Consultation auprès du secteur des institutions de dépôts (CSID) 2018-2019

Résumé

Objet et objectifs de recherche

La recherche visait principalement à examiner les perceptions de la prestation du Bureau du surintendant des institutions financières (BSIF) à titre d'organisme de réglementation et de surveillance des institutions de dépôts fédérales. Elle avait pour objectif d'évaluer les consignes du BSIF à l'intention des instances sectorielles, ses activités de surveillance et son processus d'agrément des demandes d'agrément réglementaire.

Méthode

Au total, 44 entrevues ont été menées auprès de 38 institutions financières de dépôts (ID) réglementées par le BSIF, allant des petites institutions de dépôts aux banques d'importance systémique intérieure (BISi). Au total, 63 personnes ont participé aux entrevues. Les participants étaient des premiers dirigeants, des chefs des finances, des chefs de la gestion des risques, des agents principaux de la conformité et d'autres cadres supérieurs.

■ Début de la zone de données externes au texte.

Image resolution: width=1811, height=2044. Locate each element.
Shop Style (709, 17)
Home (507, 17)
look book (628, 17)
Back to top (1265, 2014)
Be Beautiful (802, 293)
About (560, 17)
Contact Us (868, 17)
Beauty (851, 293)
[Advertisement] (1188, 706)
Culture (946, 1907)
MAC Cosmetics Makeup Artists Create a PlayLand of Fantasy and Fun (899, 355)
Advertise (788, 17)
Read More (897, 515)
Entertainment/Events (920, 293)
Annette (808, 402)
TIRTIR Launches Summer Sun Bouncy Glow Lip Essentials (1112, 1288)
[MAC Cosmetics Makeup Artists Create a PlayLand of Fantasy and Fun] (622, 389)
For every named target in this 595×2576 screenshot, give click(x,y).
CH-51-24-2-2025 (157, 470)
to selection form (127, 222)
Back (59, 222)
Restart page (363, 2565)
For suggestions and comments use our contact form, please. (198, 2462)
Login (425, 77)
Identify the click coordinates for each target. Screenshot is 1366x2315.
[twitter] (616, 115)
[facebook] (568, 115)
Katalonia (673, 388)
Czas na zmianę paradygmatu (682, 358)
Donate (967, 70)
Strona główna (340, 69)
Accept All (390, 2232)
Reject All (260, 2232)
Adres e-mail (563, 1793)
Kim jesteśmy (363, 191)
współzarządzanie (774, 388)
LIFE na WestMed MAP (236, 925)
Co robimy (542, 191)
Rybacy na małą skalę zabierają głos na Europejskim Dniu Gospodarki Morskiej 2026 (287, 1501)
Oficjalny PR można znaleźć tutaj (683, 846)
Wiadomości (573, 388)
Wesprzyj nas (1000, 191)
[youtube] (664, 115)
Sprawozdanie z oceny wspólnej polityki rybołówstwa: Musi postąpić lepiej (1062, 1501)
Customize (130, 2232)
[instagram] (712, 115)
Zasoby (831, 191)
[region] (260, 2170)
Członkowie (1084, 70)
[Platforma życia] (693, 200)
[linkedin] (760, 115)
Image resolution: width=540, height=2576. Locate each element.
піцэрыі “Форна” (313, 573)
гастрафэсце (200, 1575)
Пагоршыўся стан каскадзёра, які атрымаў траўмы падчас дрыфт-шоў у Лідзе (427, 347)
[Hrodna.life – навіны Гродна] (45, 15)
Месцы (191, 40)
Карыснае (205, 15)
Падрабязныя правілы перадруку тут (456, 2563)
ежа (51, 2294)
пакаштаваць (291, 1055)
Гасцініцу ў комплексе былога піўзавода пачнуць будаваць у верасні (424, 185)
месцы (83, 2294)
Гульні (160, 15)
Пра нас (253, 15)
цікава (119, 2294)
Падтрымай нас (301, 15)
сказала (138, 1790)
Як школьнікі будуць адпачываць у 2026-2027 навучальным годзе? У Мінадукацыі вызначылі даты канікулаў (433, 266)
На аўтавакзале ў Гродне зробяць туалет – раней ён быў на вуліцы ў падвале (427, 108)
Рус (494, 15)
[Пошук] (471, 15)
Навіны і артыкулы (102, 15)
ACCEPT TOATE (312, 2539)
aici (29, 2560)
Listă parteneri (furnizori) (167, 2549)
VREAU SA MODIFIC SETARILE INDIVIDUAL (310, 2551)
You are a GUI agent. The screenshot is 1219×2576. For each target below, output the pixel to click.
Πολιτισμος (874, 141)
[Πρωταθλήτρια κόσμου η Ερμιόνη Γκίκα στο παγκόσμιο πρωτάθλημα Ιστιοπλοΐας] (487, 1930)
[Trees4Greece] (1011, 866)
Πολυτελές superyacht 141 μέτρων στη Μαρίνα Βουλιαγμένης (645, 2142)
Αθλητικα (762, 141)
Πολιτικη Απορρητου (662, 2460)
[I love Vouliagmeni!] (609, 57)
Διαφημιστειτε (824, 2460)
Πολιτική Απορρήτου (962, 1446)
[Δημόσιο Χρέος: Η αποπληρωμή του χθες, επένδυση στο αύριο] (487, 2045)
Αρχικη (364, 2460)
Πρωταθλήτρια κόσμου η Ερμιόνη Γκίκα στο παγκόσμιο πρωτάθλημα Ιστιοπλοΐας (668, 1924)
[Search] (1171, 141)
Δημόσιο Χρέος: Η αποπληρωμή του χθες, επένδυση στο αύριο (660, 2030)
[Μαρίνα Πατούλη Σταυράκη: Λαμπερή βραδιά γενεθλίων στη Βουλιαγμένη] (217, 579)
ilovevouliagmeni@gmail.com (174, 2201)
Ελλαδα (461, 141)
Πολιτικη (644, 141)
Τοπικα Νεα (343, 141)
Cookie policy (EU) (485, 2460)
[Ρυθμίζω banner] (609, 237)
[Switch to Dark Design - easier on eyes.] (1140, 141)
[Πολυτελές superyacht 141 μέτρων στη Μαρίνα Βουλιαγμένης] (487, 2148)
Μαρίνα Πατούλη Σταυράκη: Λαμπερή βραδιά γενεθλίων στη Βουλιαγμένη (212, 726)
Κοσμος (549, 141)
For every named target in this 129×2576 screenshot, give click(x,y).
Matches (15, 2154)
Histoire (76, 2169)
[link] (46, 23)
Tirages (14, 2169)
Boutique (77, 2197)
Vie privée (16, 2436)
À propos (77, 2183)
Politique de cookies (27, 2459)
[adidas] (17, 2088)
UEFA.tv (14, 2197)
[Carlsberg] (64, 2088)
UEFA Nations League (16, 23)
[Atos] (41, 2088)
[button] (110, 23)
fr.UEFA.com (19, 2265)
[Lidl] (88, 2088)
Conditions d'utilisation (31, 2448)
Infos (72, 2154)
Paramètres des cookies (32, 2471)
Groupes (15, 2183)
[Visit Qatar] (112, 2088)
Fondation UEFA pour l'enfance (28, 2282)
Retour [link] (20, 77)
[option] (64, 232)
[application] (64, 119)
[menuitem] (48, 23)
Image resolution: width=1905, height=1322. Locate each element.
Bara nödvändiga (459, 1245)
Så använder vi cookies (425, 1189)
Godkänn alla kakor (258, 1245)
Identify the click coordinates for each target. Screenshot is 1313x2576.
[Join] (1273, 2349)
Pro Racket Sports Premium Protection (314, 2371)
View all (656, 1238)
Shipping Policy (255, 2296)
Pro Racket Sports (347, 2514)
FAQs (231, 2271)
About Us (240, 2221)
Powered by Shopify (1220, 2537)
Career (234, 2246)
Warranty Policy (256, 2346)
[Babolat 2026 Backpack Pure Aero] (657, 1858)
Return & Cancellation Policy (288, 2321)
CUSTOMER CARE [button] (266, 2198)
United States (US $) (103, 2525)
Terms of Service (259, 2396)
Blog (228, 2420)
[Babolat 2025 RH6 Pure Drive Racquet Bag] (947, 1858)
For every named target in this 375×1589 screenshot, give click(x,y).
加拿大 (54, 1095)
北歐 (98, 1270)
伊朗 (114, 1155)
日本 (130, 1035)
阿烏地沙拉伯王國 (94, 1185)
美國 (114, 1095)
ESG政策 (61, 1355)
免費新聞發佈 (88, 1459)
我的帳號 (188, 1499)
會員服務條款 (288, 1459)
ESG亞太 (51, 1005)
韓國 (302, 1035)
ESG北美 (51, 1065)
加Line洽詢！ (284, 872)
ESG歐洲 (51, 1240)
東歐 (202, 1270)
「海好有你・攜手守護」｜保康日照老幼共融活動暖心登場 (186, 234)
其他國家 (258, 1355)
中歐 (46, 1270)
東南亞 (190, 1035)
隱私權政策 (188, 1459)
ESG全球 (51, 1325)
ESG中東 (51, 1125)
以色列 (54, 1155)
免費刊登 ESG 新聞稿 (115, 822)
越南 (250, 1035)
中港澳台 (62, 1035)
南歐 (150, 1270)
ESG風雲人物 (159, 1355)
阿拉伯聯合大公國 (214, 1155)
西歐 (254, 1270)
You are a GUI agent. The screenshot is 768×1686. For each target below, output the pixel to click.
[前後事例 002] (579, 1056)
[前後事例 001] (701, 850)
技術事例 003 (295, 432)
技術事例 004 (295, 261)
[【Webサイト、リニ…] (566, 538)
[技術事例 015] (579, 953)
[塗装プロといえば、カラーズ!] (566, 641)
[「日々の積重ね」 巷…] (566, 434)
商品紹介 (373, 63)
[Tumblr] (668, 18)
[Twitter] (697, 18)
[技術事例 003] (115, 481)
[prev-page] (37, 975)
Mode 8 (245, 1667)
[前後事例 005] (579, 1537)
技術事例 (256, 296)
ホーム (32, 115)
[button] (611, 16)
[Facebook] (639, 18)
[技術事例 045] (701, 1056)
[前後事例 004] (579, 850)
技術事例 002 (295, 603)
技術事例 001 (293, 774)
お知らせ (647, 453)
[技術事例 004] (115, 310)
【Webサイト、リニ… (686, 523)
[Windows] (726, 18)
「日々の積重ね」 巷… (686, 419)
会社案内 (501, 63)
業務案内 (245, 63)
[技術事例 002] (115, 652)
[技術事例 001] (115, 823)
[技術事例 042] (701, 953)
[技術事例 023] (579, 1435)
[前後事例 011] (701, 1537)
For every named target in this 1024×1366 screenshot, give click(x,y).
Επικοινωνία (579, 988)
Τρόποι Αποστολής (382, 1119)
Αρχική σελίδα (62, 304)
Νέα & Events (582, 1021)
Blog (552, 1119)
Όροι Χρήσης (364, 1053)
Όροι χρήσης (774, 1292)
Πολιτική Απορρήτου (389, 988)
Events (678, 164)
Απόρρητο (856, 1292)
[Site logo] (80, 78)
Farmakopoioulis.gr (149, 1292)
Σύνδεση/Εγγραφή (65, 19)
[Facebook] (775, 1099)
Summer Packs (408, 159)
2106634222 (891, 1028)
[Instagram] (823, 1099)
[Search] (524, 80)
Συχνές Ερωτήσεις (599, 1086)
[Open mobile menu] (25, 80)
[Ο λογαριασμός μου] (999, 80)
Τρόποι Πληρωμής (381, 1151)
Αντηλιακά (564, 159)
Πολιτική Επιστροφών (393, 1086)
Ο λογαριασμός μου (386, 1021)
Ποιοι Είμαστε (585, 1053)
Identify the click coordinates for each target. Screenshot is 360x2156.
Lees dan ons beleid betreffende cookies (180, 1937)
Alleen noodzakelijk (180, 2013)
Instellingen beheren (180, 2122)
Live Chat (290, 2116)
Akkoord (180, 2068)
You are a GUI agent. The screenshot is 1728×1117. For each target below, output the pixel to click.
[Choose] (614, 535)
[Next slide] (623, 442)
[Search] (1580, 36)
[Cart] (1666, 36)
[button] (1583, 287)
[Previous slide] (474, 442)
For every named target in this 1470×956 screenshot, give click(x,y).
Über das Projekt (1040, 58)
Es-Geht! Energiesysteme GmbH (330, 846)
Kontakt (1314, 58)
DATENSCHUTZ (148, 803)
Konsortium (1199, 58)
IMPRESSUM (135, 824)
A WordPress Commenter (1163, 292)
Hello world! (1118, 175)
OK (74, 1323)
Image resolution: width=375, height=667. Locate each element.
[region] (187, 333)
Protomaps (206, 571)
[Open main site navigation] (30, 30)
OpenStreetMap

Les entrevues ont été menées en personne ou par téléphone entre le 14 février et le 8 mai 2019. Chaque entretien a duré 60 minutes en moyenne.

Mise en garde au sujet des études qualitatives

La consultation reposait sur une méthode qualitative et visait à dégager une vaste gamme d'opinions et d'interprétations plutôt que de mesurer le pourcentage de la population cible qui a une opinion donnée. Ainsi, les constatations donnent une idée de l'opinion des participants à propos des questions étudiées, mais ne peuvent être généralisées à l'ensemble des cadres supérieurs des institutions de dépôts réglementées par le BSIF. Les constatations indiquent plutôt des thèmes et une orientation. Elles ne peuvent être utilisées pour estimer le pourcentage ou le nombre de personnes qui ont une opinion particulière, car elles ne sont pas statistiquement projetables.

Principales conclusions

Impressions générales

Satisfaction à l'égard de la prestation du BSIF en qualité de principal organisme de réglementation et de surveillance prudentielle du secteur des services financiers du Canada

  • La satisfaction à l'égard du BSIF est généralisée. Voici quelques exemples de perception positive.
    • Le BSIF est un organisme de réglementation et de surveillance fondé sur des principes, ce qui permet à toutes les ID de donner suite aux consignes en fonction de leur nature, de leur taille et de leur complexité. Les répondants qui ont de l'expérience avec les organismes de réglementation d'autres pays ont souvent indiqué qu'ils préféraient cela à la réglementation davantage fondée sur des règles appliquée dans certains autres pays.
    • Les relations de travail avec l'équipe de surveillance du BSIF sont bonnes. Les surveillants sont bien informés et professionnels et ils participent à l'établissement de relations avec l'ID.
    • La communication est efficace. Le BSIF est facilement accessible, réceptif et professionnel. La communication est franche, ouverte et constructive. Le BSIF communique clairement ses attentes.
    • Le BSIF dispose de processus efficaces pour consulter l'industrie.
    • Le BSIF est un organisme de réglementation prudentielle efficace qui veille à la solidité du secteur canadien des institutions de dépôts.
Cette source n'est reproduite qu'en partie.